Source excerpt.
So I called PG Performance and spoke to Paul & Andrew. I'm gonna go ahead and order myself a valance. I'll get my shipping quote in the next couple of days. 

I also asked Andrew to pass a message along to Todd. I told him to basically let Todd know that there are about 7-10 people waiting on this group buy. 

I'm gonna bypass the group buy and get it ASAP and fit it. I'll report back with my shipping quote (to California) and we'll go from there. :beer:


----------



## JRutter (Nov 25, 2009)

Sorry this ended up going nowhere so far. I naively assumed that they would be motivated to make this happen. Looking forward to seeing the results. My valence trim is all boogered up, so I will get something soon regardless of group status myself...


----------



## Ultimatetaba (Feb 18, 2005)

Provided material.
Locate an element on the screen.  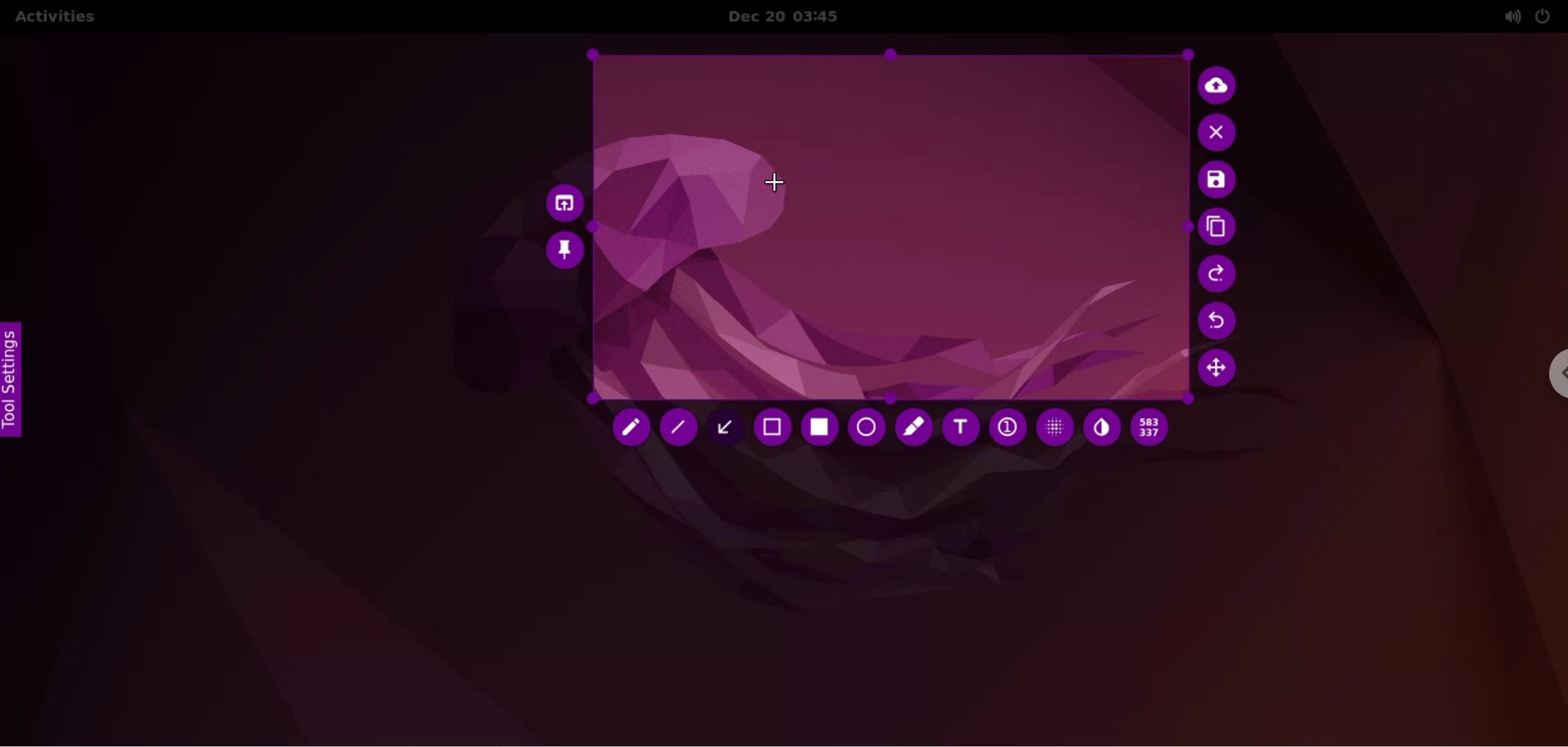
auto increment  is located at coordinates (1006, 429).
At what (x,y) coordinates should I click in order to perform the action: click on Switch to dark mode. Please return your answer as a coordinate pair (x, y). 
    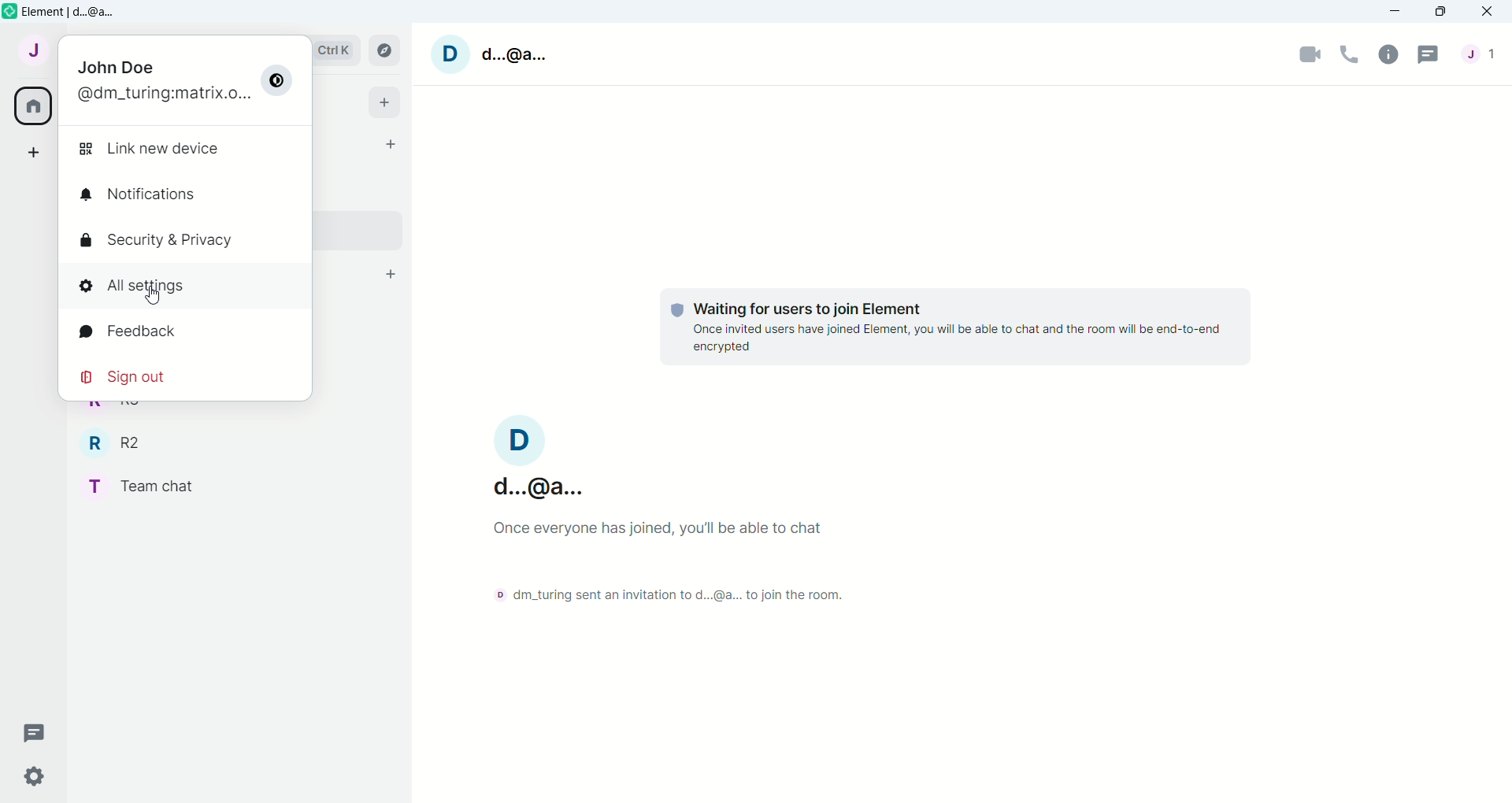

Required work.
a: In the valance forum thread, how many people does the first poster say are waiting on the group buy?
b: List every person or username named in the valance forum thread.
c: Duplicate the valance forum thread from "Sorry this ended" up to and including "group status myself...".

Solved tasks.
a: About 7-10 people.

b: Paul, Andrew, Todd, JRutter, Ultimatetaba

c:
Sorry this ended up going nowhere so far. I naively assumed that they would be motivated to make this happen. Looking forward to seeing the results. My valence trim is all boogered up, so I will get something soon regardless of group status myself...